We will add it in defensive pathset to net-next following this patchseries
is merged.

>> + rvu->kpu.kpus = fw_kpus;
>> + profile->kpus = fw_kpus;
>> + profile->from_fs = true;
>> + return 0;
>> +}
>The success path leaves rvu->kpu_fwdata_sz non-zero while
>rvu->kpu_fwdata has been set to NULL. The error path correctly zeroes
>both.
>npc_load_mkex_profile() and npc_cn20k_load_mkex_profile() consult
>kpu_fwdata_sz to decide whether to skip the FW-DB mkex lookup, so the
>asymmetry is harmless today, but any future consumer that uses
>kpu_fwdata_sz to gate a kpu_fwdata dereference will hit a NULL deref.
>Could kpu_fwdata_sz be cleared symmetrically on success?
This is intentional. We dont need to keep this symmetry.

>> +void npc_load_kpu_profile(struct rvu *rvu)
>> +{
>[ ... ]
>> + /* Filesystem-based KPU loading is not supported on cn20k.
>> + * npc_prepare_default_kpu() was invoked earlier, but control
>> + * reached this point because the default profile was not selected.
>> + * No need to call it again.
>> + */
>> + if (!is_cn20k(rvu->pdev)) {
>> + if (!npc_load_kpu_profile_from_fs(rvu))
>> + return;
>> + }
>> +
>> + /* First prepare default KPU, then we'll customize top entries. */
>> + npc_prepare_default_kpu(rvu, profile);
>> + if (!npc_load_kpu_profile_from_fw(rvu))
>> + return;
>>
>> npc_prepare_default_kpu(rvu, profile);
>> }
>The comment says "No need to call it again" but the very next executable
>line after the if (!is_cn20k(...)) block is exactly
>npc_prepare_default_kpu(rvu, profile).
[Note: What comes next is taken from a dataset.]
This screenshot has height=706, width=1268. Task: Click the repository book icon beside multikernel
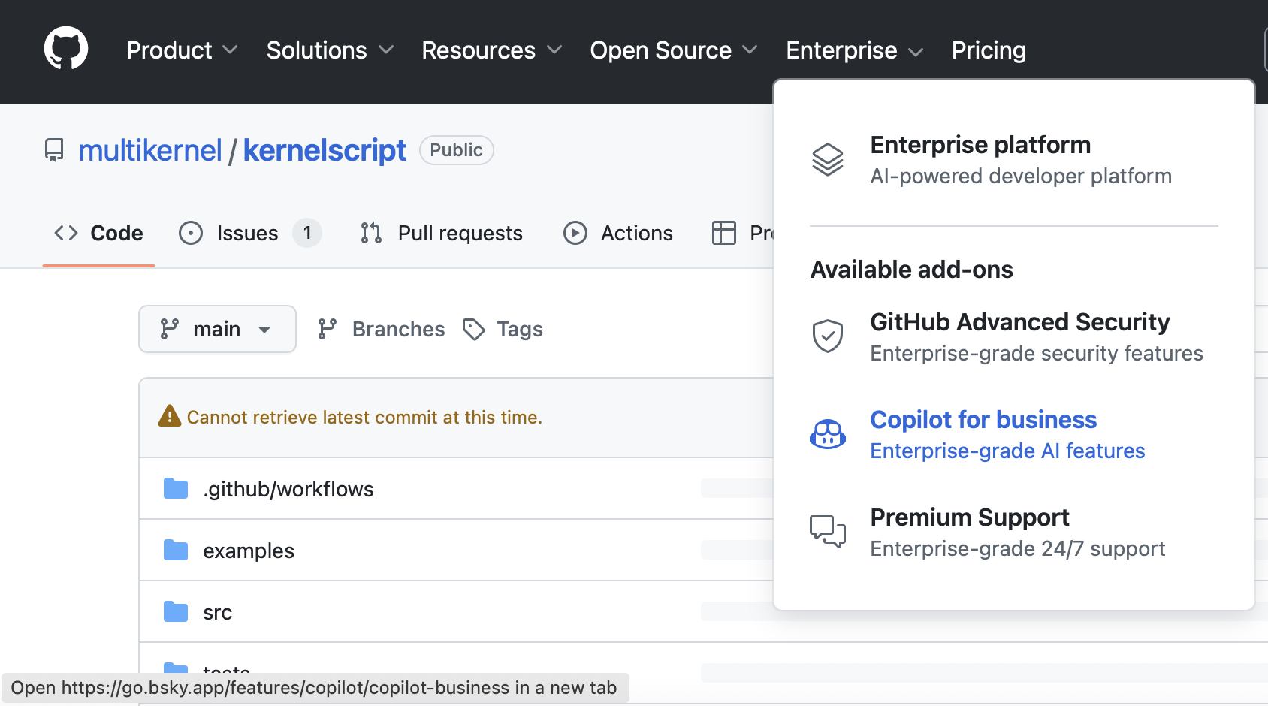(x=54, y=150)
The second call is in fact needed
>on non-cn20k to reset state corrupted by a partial FS attempt before the
>FW path runs. Could the comment be reworded to reflect that?
>
This indicate that npc_prepare_default_kpu() called above, so we dont have to callit before
calling npc_load_kpu_profile_from_fs() in cn10k.

>[ ... ]
>> for (idx = 0; idx < num_kpus; idx++)
>> npc_program_kpu_profile(rvu, blkaddr, idx, &rvu->kpu.kpu[idx]);
>> +
>> + if (profile->from_fs) {
>> + rvu_write64(rvu, blkaddr, NPC_AF_PKINDX_TYPE(54), 0x03);
>> + rvu_write64(rvu, blkaddr, NPC_AF_PKINDX_TYPE(58), 0x03);
>> + }
>> }
>A few questions about these two writes:
>The pkind indices 54 and 58 match npc.h enum values
>NPC_RX_CPT_HDR_PTP_PKIND = 54 and NPC_RX_CPT_HDR_PKIND = 58 — could
>those named constants be used here so the relationship is explicit?
>The constant 0x03 has no symbolic name in rvu_reg.h, and there is no
>#define for the bits in NPC_AF_PKINDX_TYPE. Could a named macro be added
>that documents what value is being programmed?
>The same function carefully bounds pkind iteration earlier with
>"num_pkinds = min_t(int, hw->npc_pkinds, num_pkinds);" but these two
>writes target indices 54 and 58 unconditionally. hw->npc_pkinds comes
>from NPC_AF_CONST1[19:12] and is silicon-dependent — should these be
>gated on hw->npc_pkinds >= 59 (or on the corresponding pkind being
>defined) to avoid writing undefined CSRs on a future variant?
>Finally, is it intentional that this hardware register configuration is
>chosen based on the load mechanism (from_fs) rather than profile
>content? Any future FS profile that does not expect pkinds 54 and 58 to
>be configured this way would silently misbehave. Could the writes be
>driven from the profile data itself?

This is very customer specific and intentional. I did not find any speific
names for these values as there are many values in npc_profie.h as well.